Foresight News|Feb 10, 2026 09:42
**[Wintermute: Last Week's Capitulation Selling May Lead to a Volatile Bottoming Phase]**
Foresight News reports that Wintermute stated last week’s market exhibited characteristics of capitulation selling: volatility surged, over $2.5 billion in leveraged positions were liquidated, and buying support emerged around the $60,000 price level. Open interest continued to accumulate during the decline, while funding rates turned sharply negative due to short positions increasing. A violent rebound occurred on Friday. In an environment of subdued spot trading volume, leveraged positions are dominating price movements. If open interest fails to rebuild significantly, the market is unlikely to establish a sustainable directional trend. Structural recovery requires the return of spot demand, but there are currently no clear signs of this.

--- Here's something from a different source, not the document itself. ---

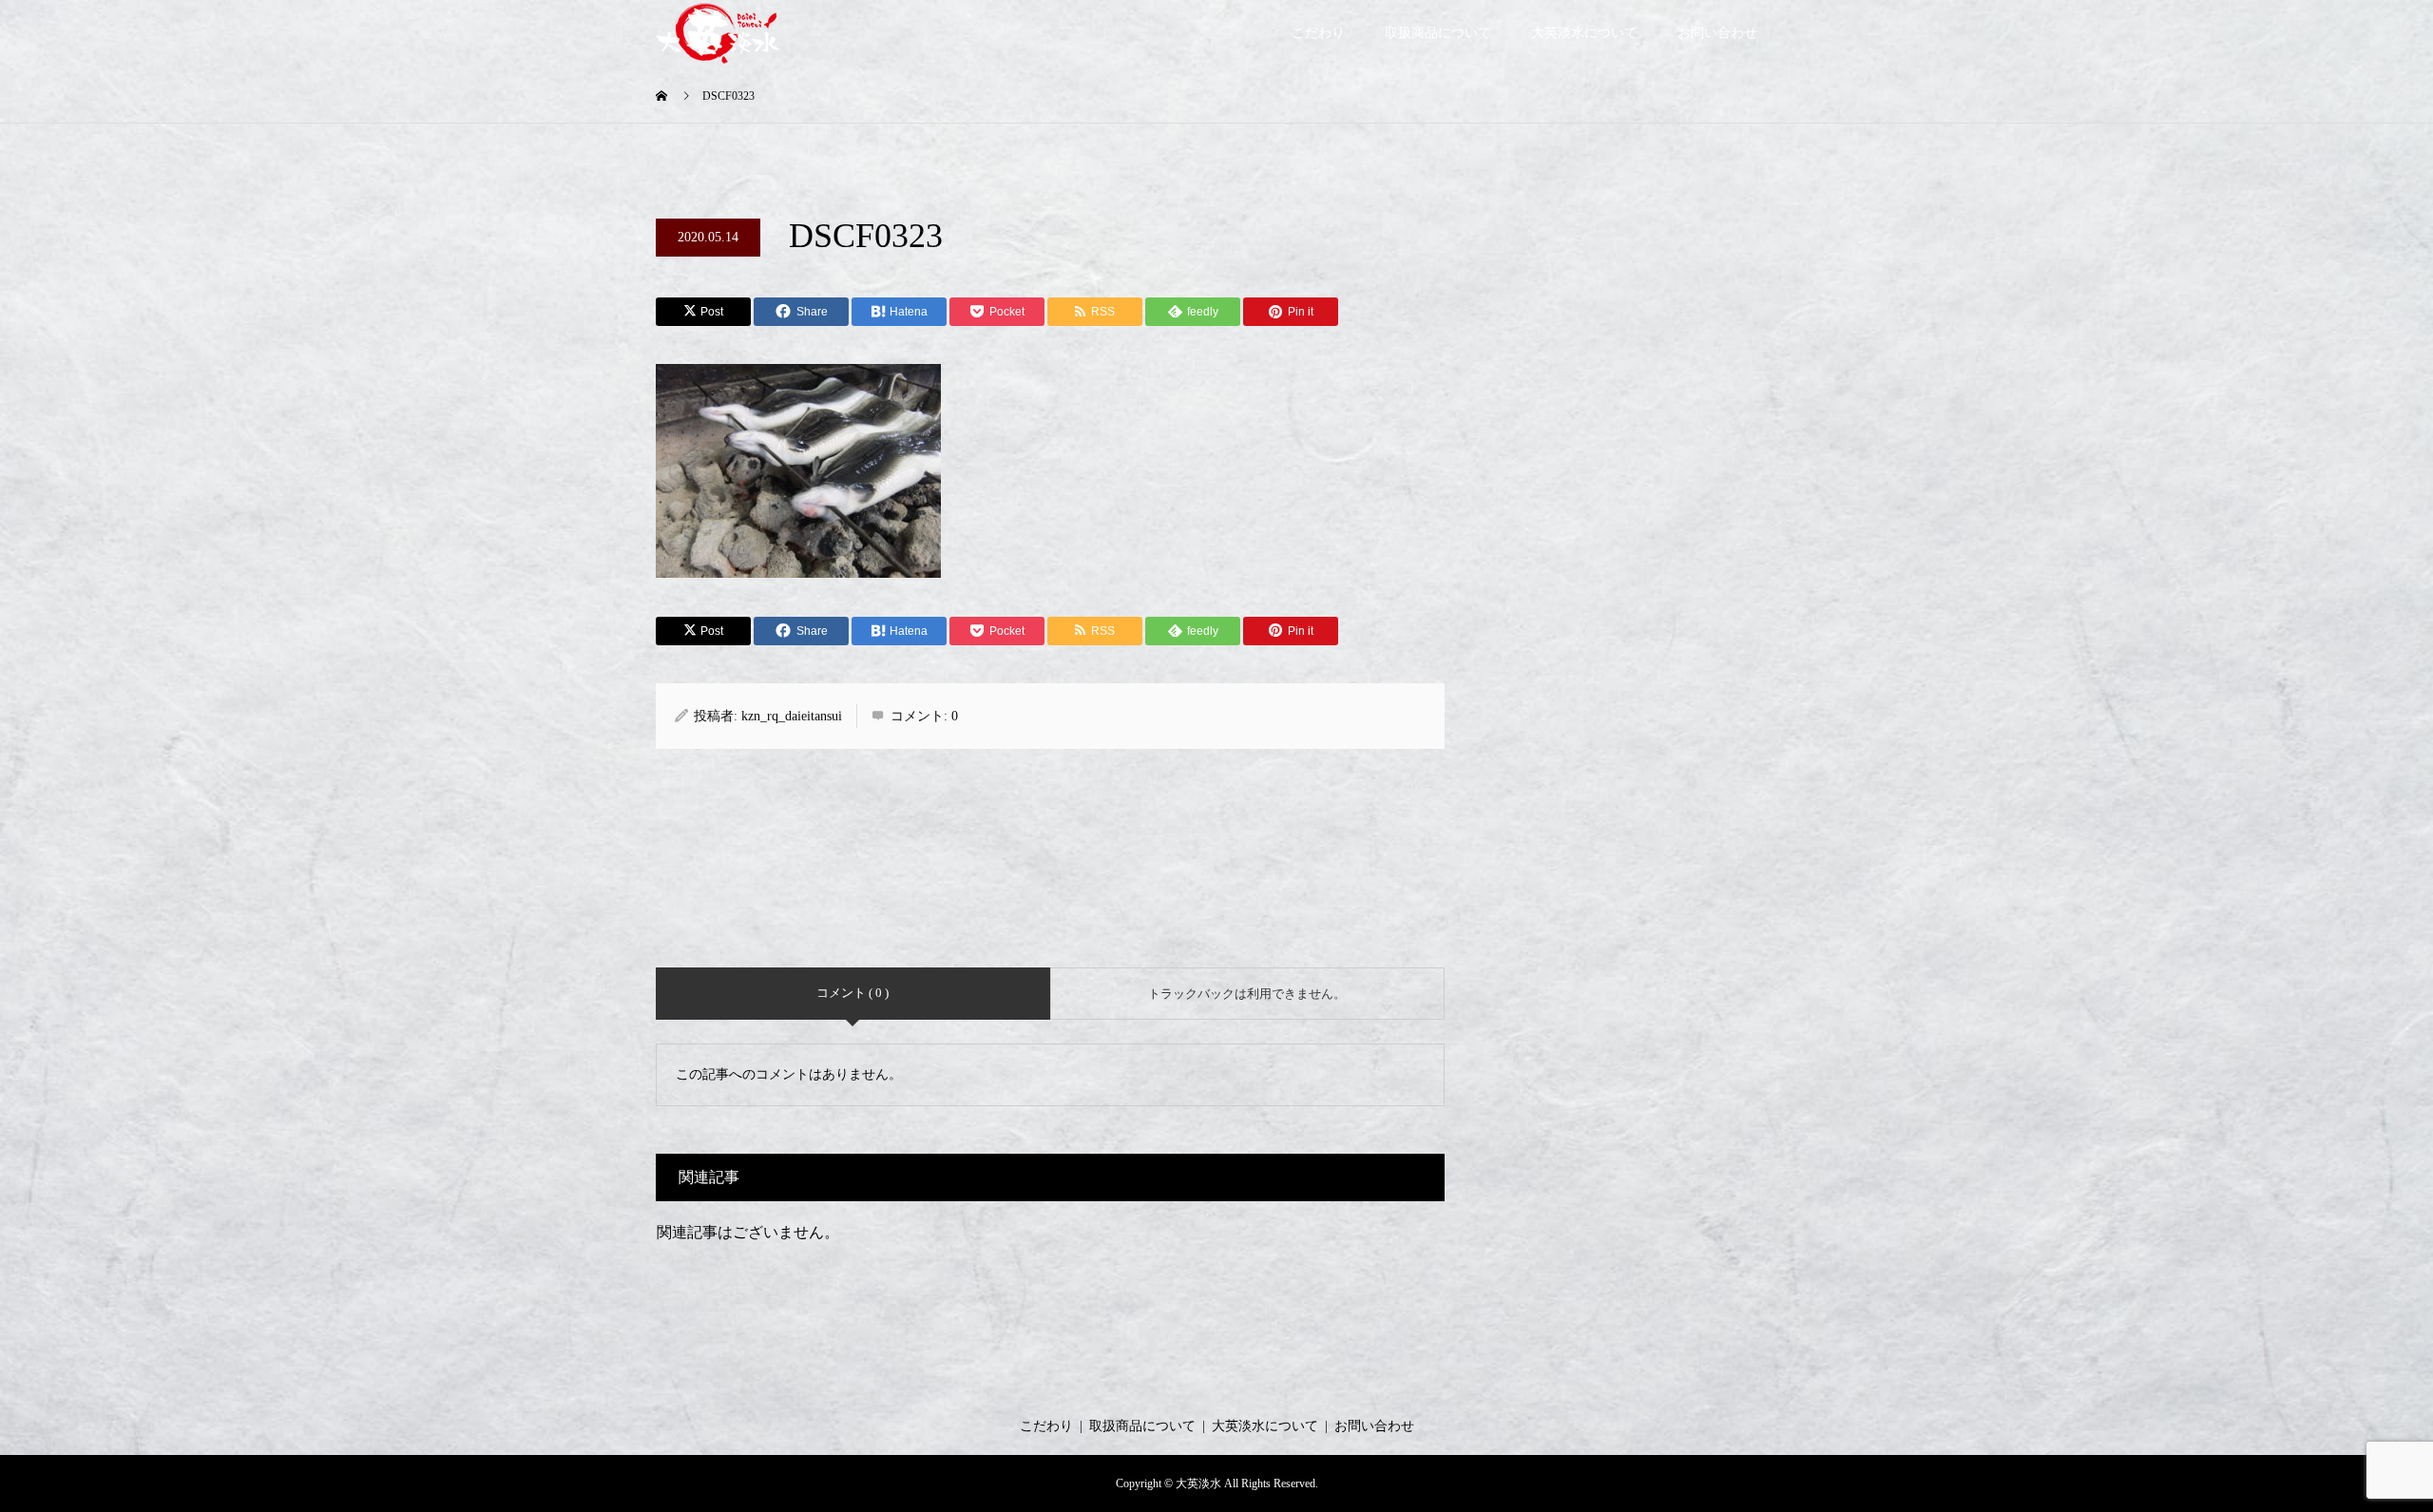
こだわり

The more severe reality is that digital asset institutions are collectively holding unrealized losses of approximately $25 billion, concentrated among a few entities. Bitcoin’s price has fallen below the cost basis of most institutional holdings, and net asset premium rates continue to compress. These entities are more likely to adopt a wait-and-see approach rather than act as marginal buyers. In the current environment, their incentive to replenish capital through new financing has significantly diminished. The market may enter a phase of heightened volatility and bottoming consolidation. Sustained upward movement is unlikely until Coinbase premiums turn positive, ETF fund flows reverse, and basis rates stabilize. Currently, retail funds are dispersed across other asset classes, while institutional funds flowing through ETFs and derivatives have become the core factor driving market direction.